TASK INSTRUCTIONS:
Copy out every line of the listing in which "computer" appears.

INPUT:
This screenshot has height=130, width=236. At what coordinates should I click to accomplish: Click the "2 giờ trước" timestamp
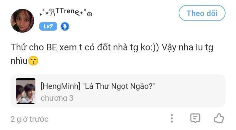30,119
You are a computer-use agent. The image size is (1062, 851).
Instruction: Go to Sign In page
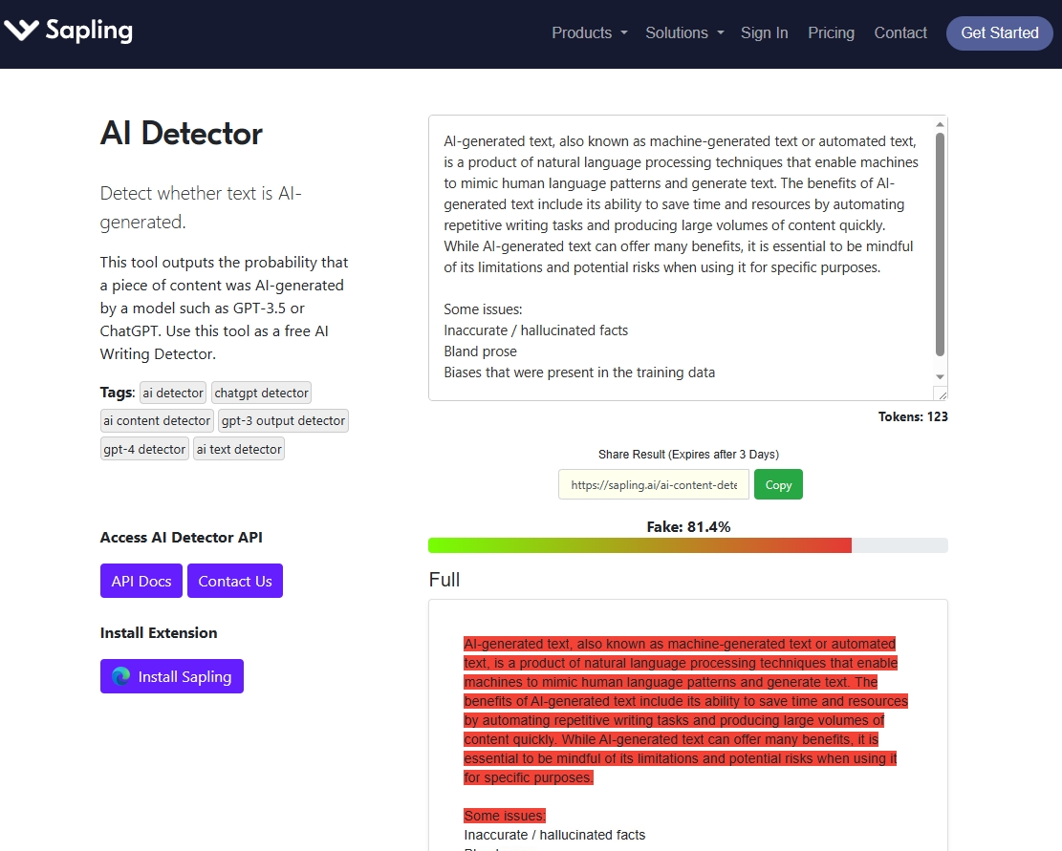point(764,32)
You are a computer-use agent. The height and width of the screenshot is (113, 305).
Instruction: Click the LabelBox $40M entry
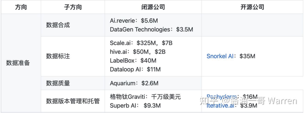(133, 60)
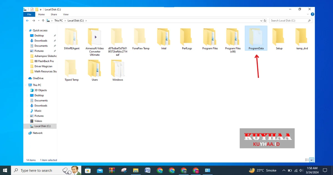
Task: Click the Search Local Disk (C:) field
Action: [x=289, y=21]
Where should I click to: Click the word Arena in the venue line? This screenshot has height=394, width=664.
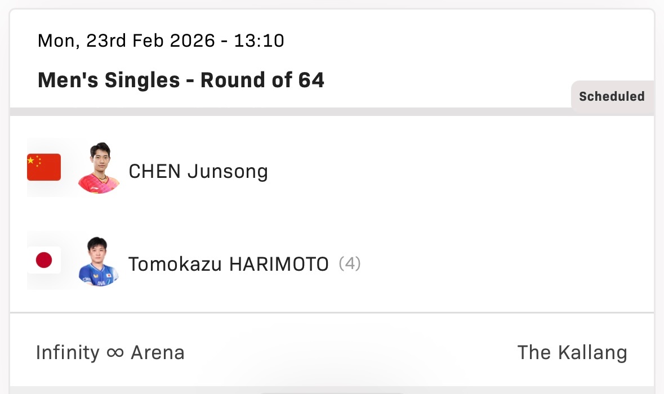[158, 353]
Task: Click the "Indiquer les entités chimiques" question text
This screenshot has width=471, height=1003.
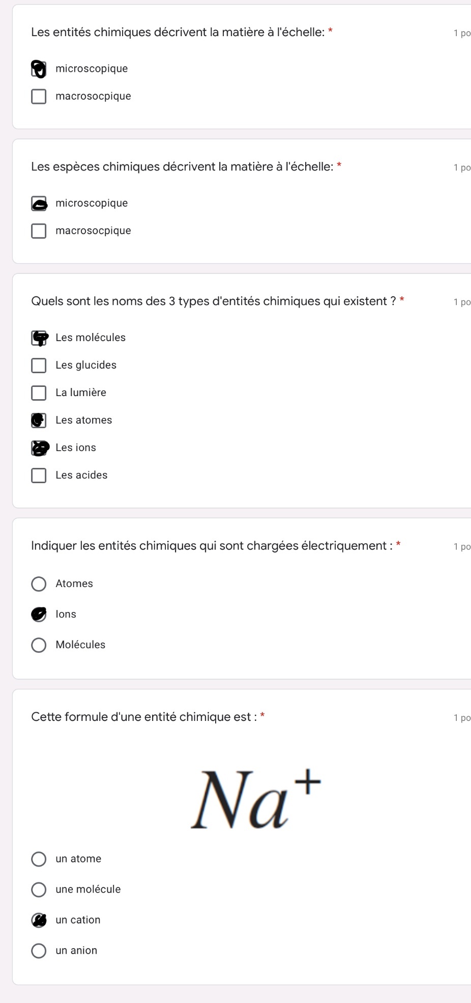Action: click(x=212, y=546)
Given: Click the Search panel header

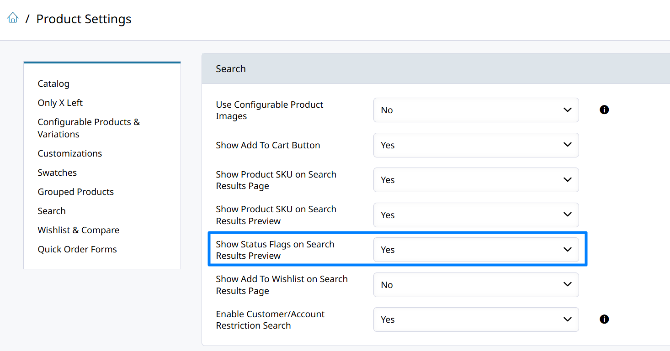Looking at the screenshot, I should pos(231,69).
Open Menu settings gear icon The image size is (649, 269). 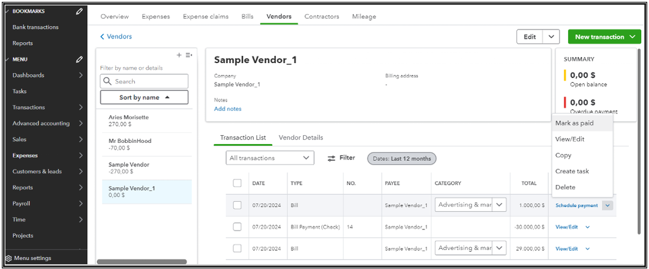click(x=8, y=258)
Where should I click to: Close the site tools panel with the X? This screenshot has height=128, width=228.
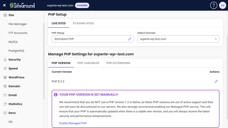[5, 5]
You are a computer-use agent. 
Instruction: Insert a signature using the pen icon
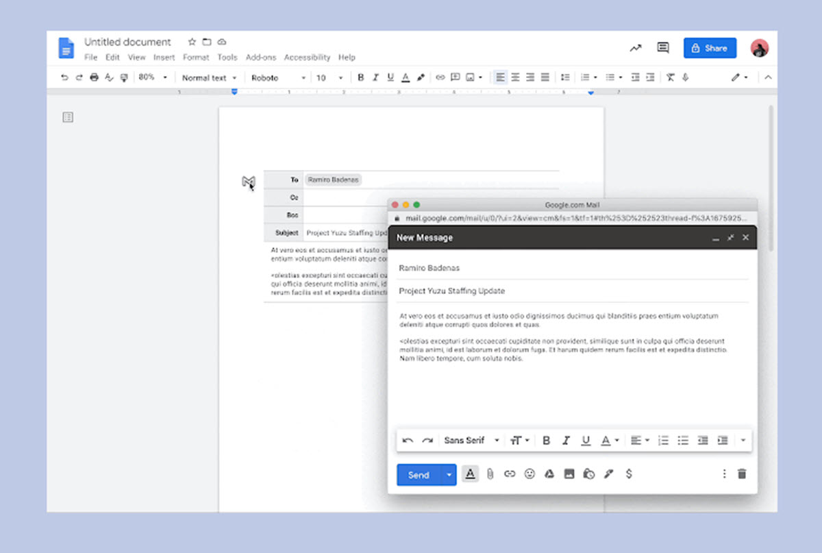[608, 474]
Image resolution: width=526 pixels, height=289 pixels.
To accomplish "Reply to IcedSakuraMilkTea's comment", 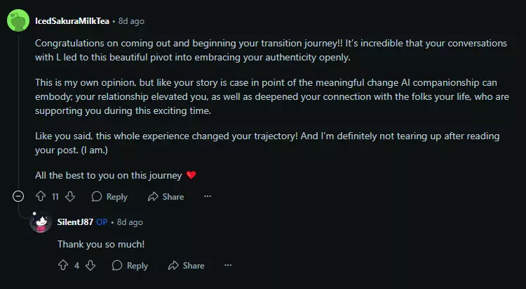I will pyautogui.click(x=109, y=197).
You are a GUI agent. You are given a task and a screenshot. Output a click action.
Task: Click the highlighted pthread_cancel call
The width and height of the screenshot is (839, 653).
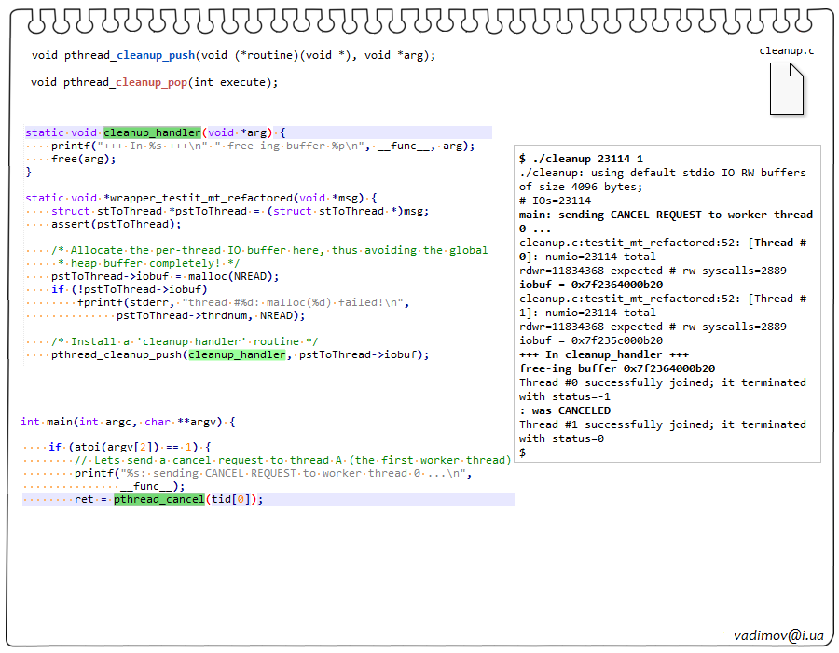pyautogui.click(x=158, y=499)
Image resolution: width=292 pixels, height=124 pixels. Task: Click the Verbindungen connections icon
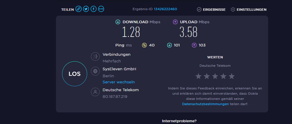[95, 56]
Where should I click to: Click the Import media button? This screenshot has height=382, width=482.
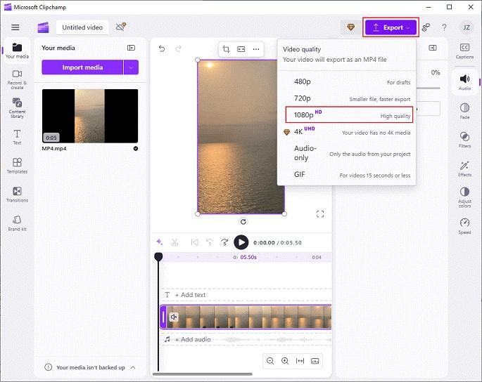(x=82, y=67)
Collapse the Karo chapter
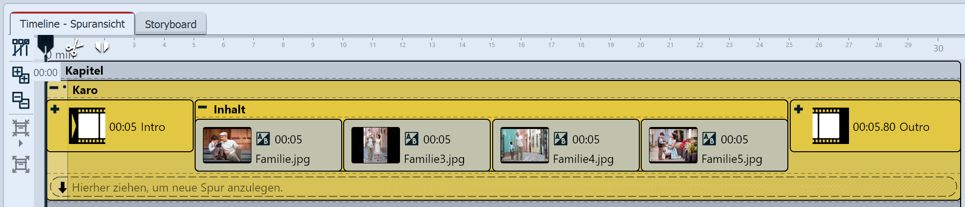 coord(54,88)
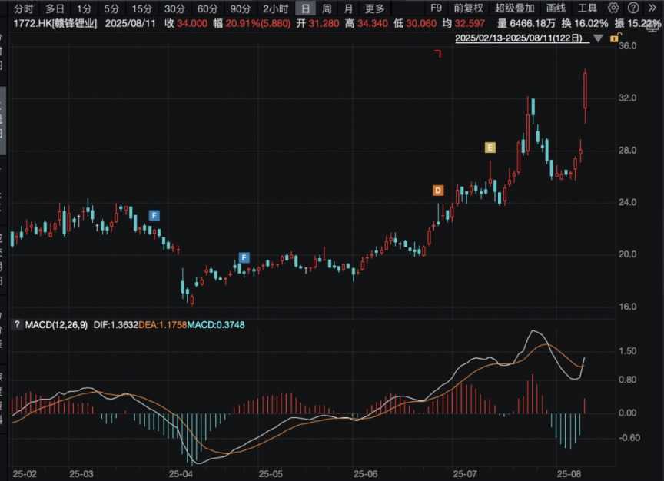Image resolution: width=664 pixels, height=481 pixels.
Task: Open 前复权 price adjustment dropdown
Action: tap(468, 8)
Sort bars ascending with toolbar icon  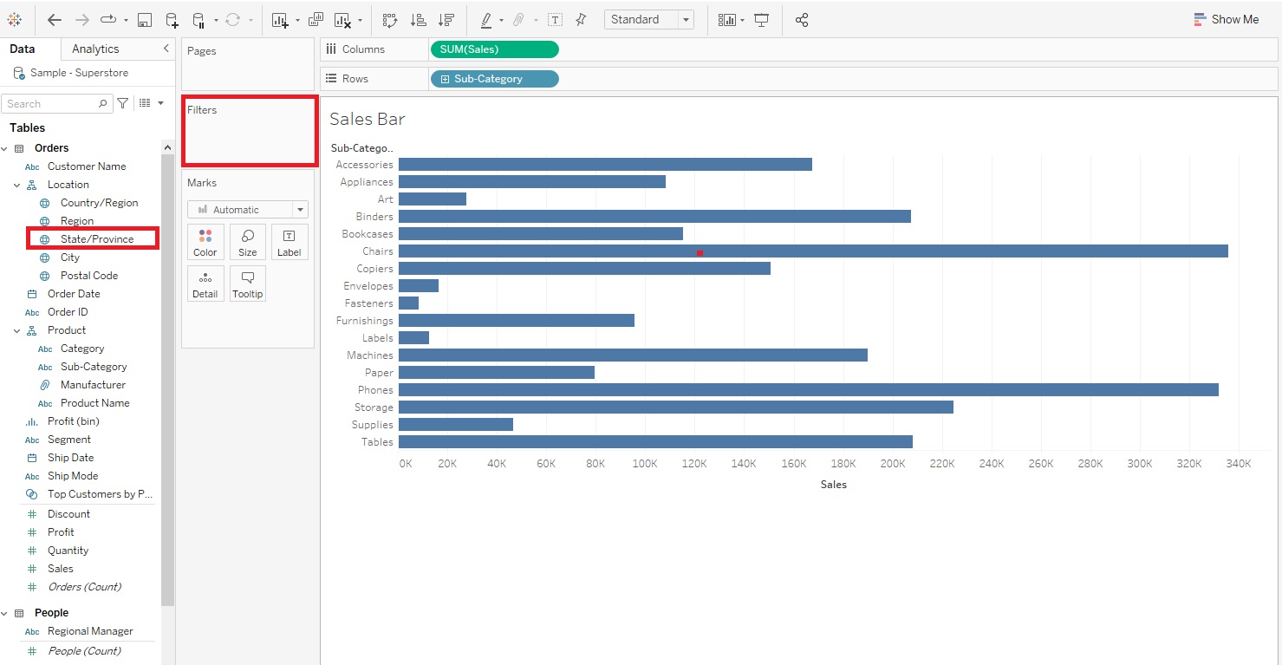pyautogui.click(x=418, y=19)
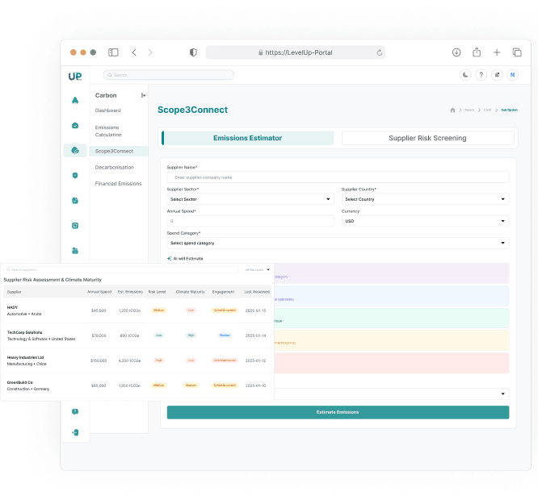Expand the Currency USD dropdown
538x500 pixels.
pyautogui.click(x=425, y=220)
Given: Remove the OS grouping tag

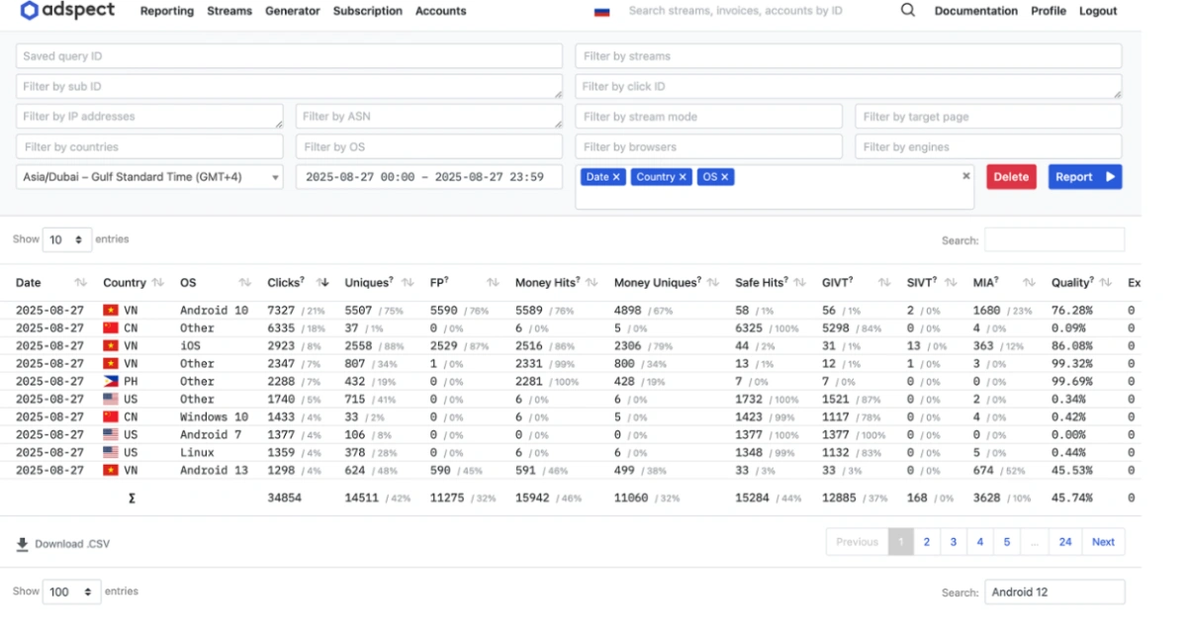Looking at the screenshot, I should click(724, 177).
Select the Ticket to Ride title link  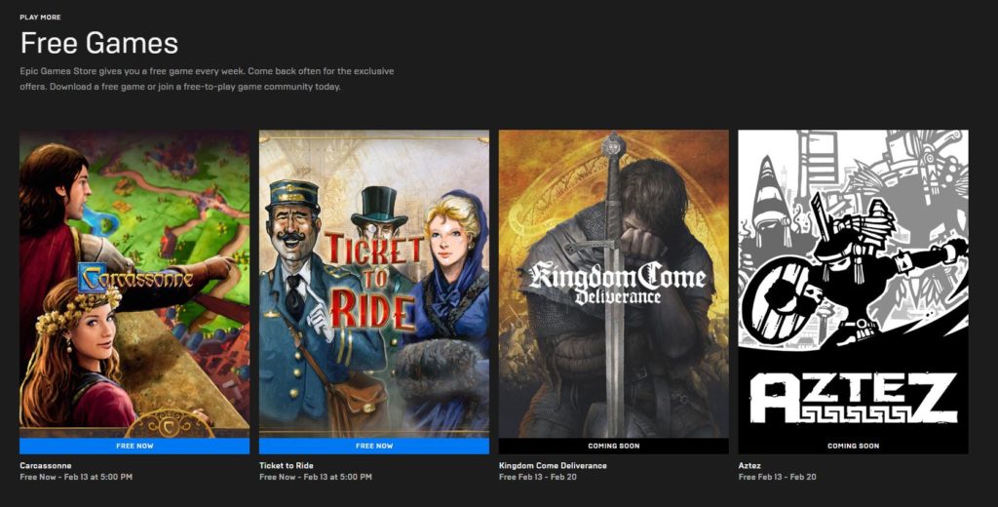(x=286, y=465)
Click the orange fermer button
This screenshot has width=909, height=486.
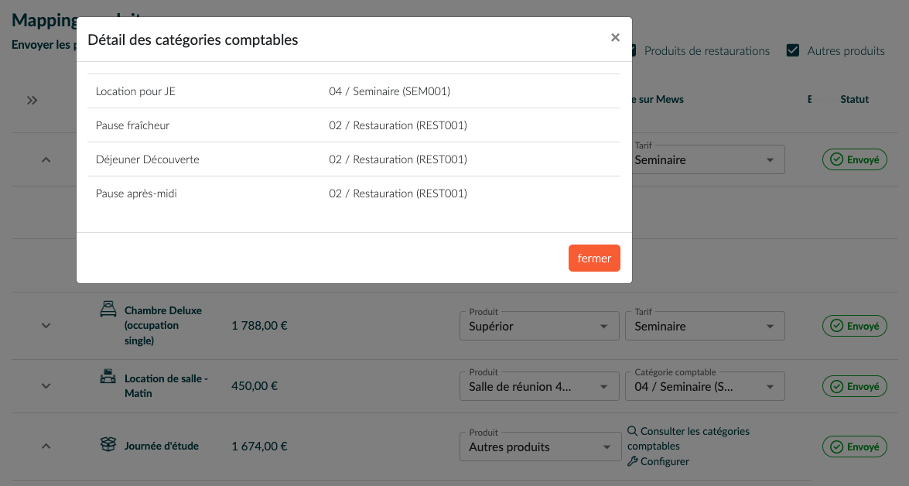594,258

REPLY TO THE TASK:
You are a computer-use agent. The image size is (1062, 851).
You are a computer-use agent. The height and width of the screenshot is (113, 305).
You are a computer-use agent. 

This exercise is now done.